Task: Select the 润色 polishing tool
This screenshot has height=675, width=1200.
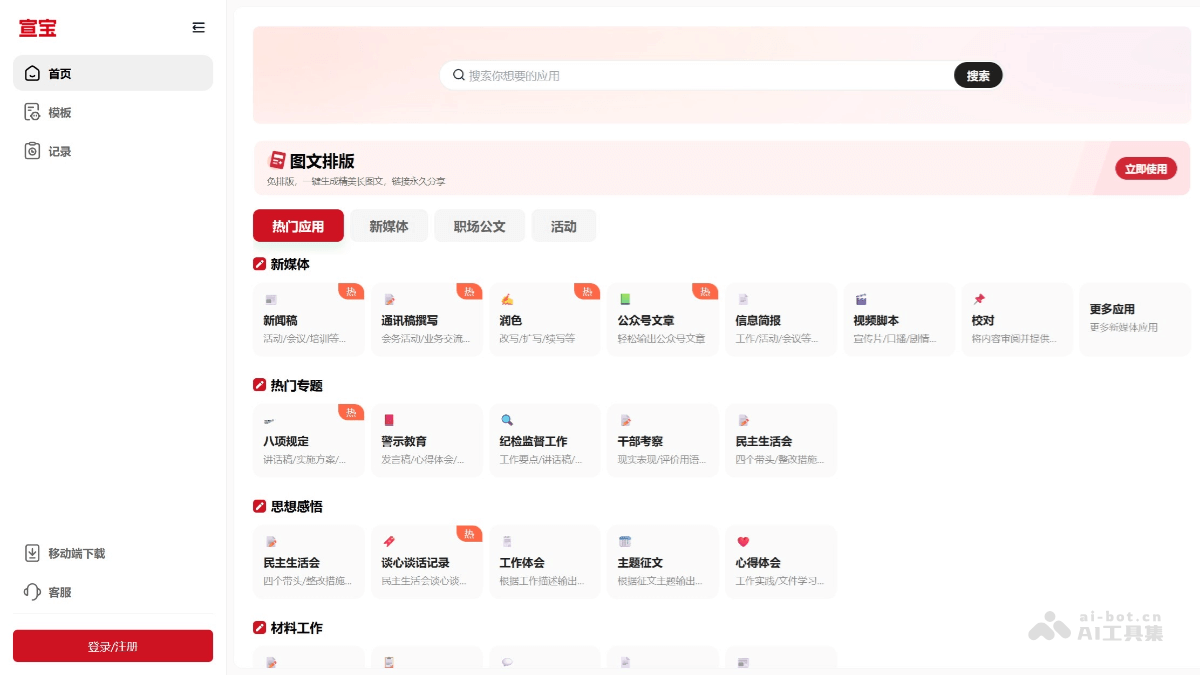Action: coord(544,320)
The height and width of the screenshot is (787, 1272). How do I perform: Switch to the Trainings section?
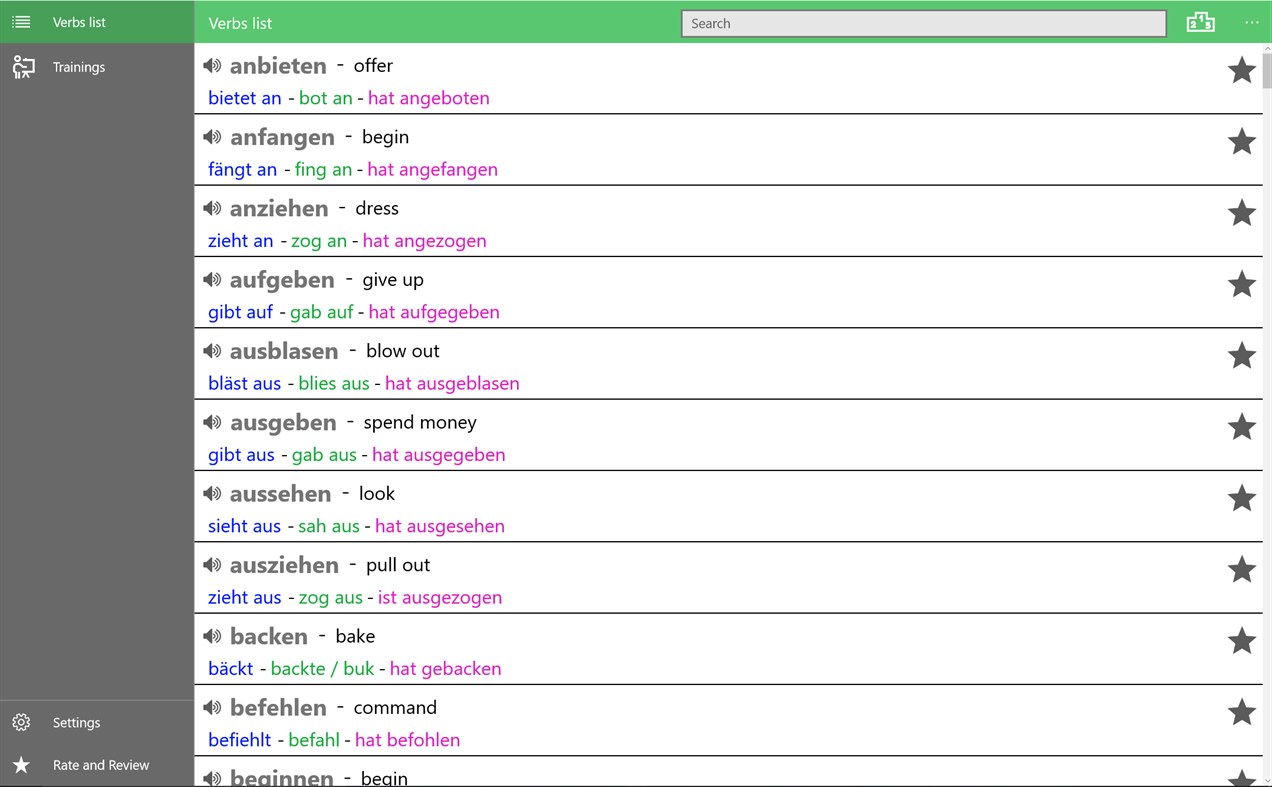pos(78,67)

### Exercise description
The expected output is the full material above, word for word, without pictures.

### Exercise solution
Task: Select the 润色 polishing tool
This screenshot has height=675, width=1200.
Action: coord(544,320)
The height and width of the screenshot is (787, 1272). How do I perform: Switch to the Trainings section?
pos(78,67)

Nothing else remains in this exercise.